:: WORK ITEM ::
Only the lines from the one containing "At what coordinates" through the end of the entries are to be copied, exactly and without pictures, please.
─── RECORDS
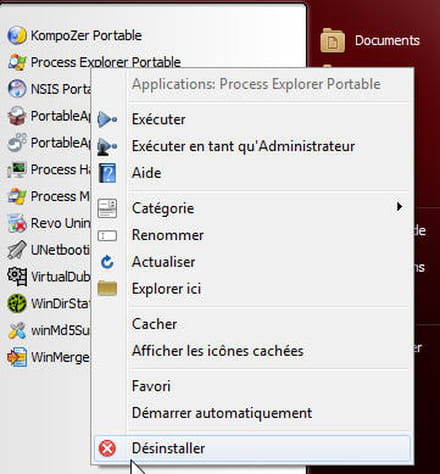This screenshot has height=474, width=440.
Task: Click the WinMerge app icon
Action: click(x=17, y=357)
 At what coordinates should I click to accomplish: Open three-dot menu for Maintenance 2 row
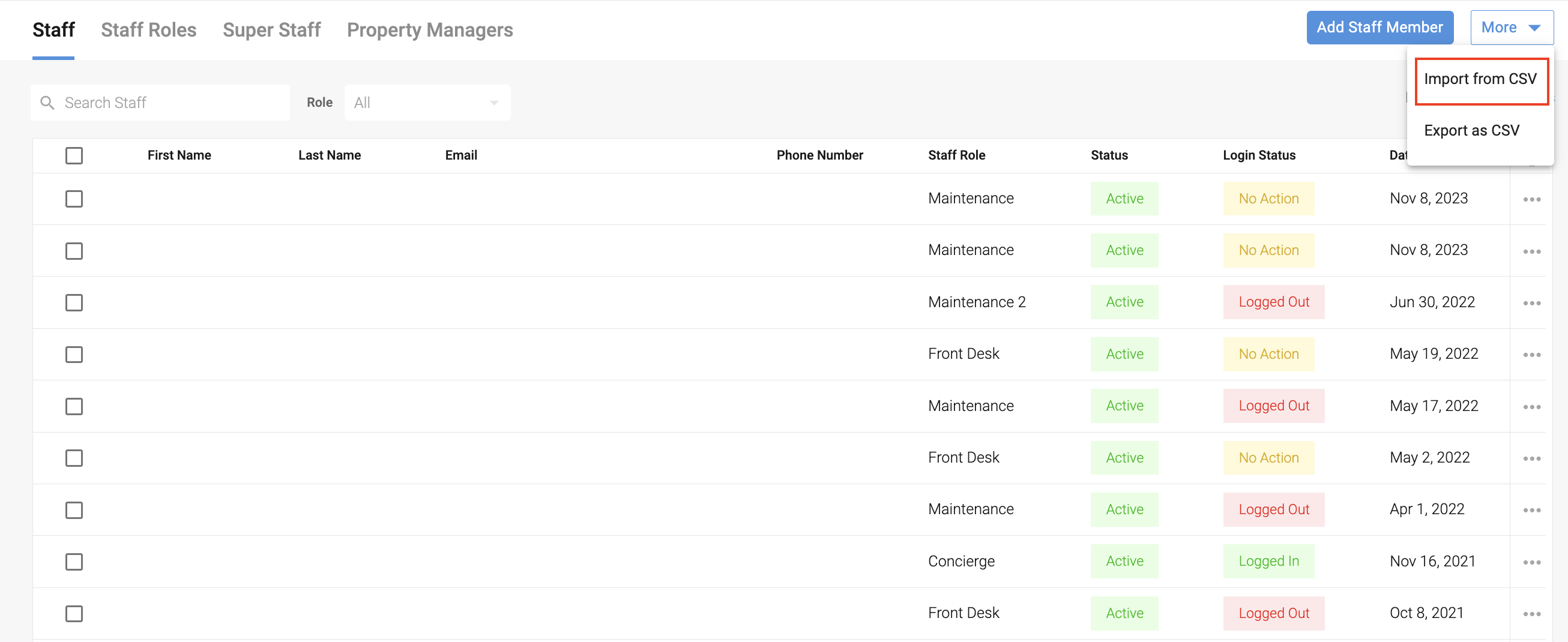pyautogui.click(x=1531, y=303)
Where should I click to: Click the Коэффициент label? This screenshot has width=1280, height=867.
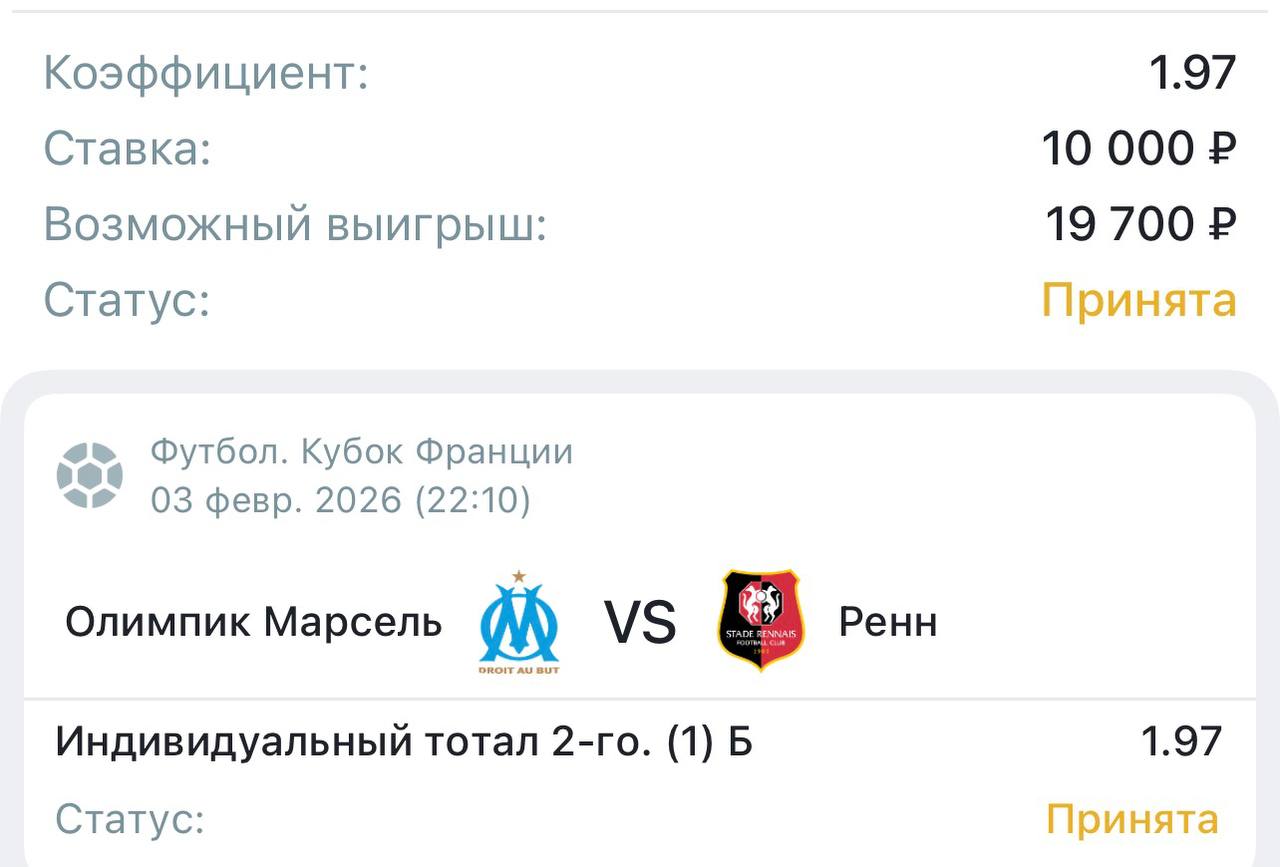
──────
:: RESPONSE AREA ::
 At what coordinates should I click to accomplish: Open three-dot menu for Maintenance 2 row
pyautogui.click(x=1531, y=303)
Where should I click to: Click the Коэффициент label? This screenshot has width=1280, height=867.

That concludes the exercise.